TEXT SHOWN:
BEGIN

5. Note that, after you have removed the selected content, you can click the Reinspect button at the bottom of the dialog box to check the document again. Doing so opens the Document Inspector options dialog box.
Making Choices about Your Content
For some types of content that the Document Inspector can find, such as headers and footers, keep in mind that such content often poses no privacy risk. Consider reviewing the content manually before choosing whether or not to remove it.
For example, in Microsoft Word, you can check for headers and footers inadvertently saved with the document that do not appear in any view. To do this, start by viewing the document in Print Layout view and then do the following:
• Insert page breaks (CTRL+ENTER) to check for headers and footers in sections that contain insufficient pages for displaying all header and footer content. You can immediately delete page breaks when you no longer need them.
• To access the options for Different First Page and Different Odd and Even headers and footers, on the File menu click Page Setup and then click Layout.
• If Different First Page or Different Odd and Even headers or footers are not currently enabled in your document but may have been at one time, turn on those options to check for retained content.
• Where Odd and Even headers and footers are in use, turn the feature off to check for retained content in the standard headers and footers.
These steps will not harm headers and footers that are currently visible in your document. Once you have removed any unwanted content, just reset these options to once again show your intended headers and footers.
Saving Files as PDF or XPS Documents
The 2007 Office system programs also offers a free, downloadable add-in that enables you to publish files in either Portable Document Format (PDF) or the new XML Paper Specification (XPS) format. These file formats do not carry over most types of hidden content from 2007 Office system files.
So, when you want to share a file that the recipient will not need to edit as a live document, saving the file in one of these formats enables recipients to view the finished document while greatly reducing the risk of sharing private information. To save a file from 2007 Office system programs Word, Excel, or PowerPoint to one of these formats, do the following:
1. Click the Microsoft Office Button, point to Save As, and then click Publish as PDF or XPS. (If you’ve not yet installed the add-in, you’ll instead see a link on the Save As options to help you get the add-in. If that’s the case, install the add-in and then return to these steps.)
2. In the Publish to PDF or XPS dialog box, select your preferred file type from the Save as type list.
3. By default, Document Properties and document markup (tracked changes and comments) are included when you publish to PDF or XPS. To publish without including this information, and to customize other settings for your PDF or XPS document (such as publishing only certain pages of your document), click Options. Note that options differ slightly for PDF or XPS formats. Click OK when done to return to the Publish to PDF or XPS dialog box.

END

INFORMATION SUPPLIED:

BEGIN

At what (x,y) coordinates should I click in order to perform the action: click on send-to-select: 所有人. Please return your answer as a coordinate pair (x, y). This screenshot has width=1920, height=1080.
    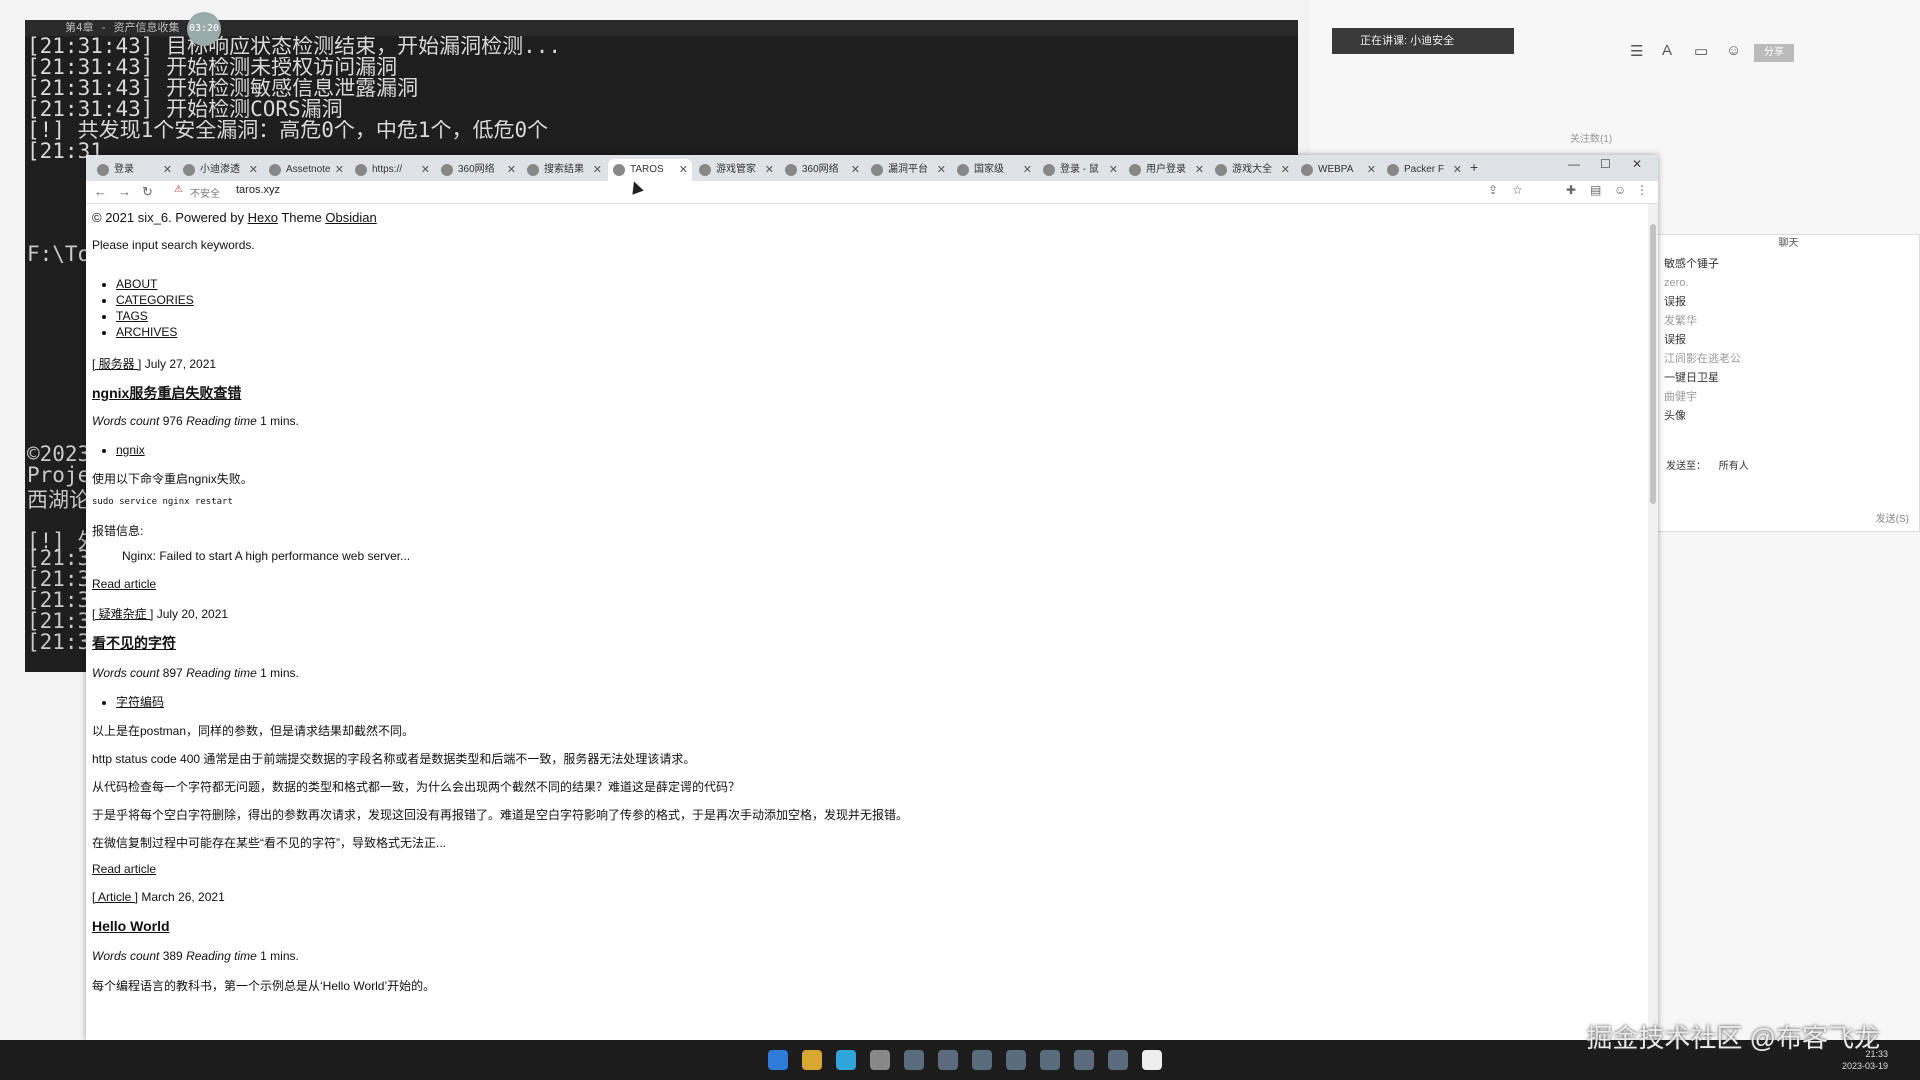
    Looking at the image, I should click on (1734, 466).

END

TASK REQUIREMENTS:
**1)** Please summarize the text on document privacy in two sentences.
**2)** List every item that the text on document privacy tells the reader to click.

ANSWERS FOR EACH ITEM:
**1)** The text advises reviewing content such as headers and footers manually before deciding whether to remove it, and it gives steps in Microsoft Word for finding headers and footers that were saved with a document but do not appear in any view. It also explains that a free add-in lets 2007 Office system programs publish files as PDF or XPS, formats that do not carry over most types of hidden content and so greatly reduce the risk of sharing private information.

**2)**
- Reinspect button
- Page Setup
- Layout
- Microsoft Office Button
- Publish as PDF or XPS
- Options
- OK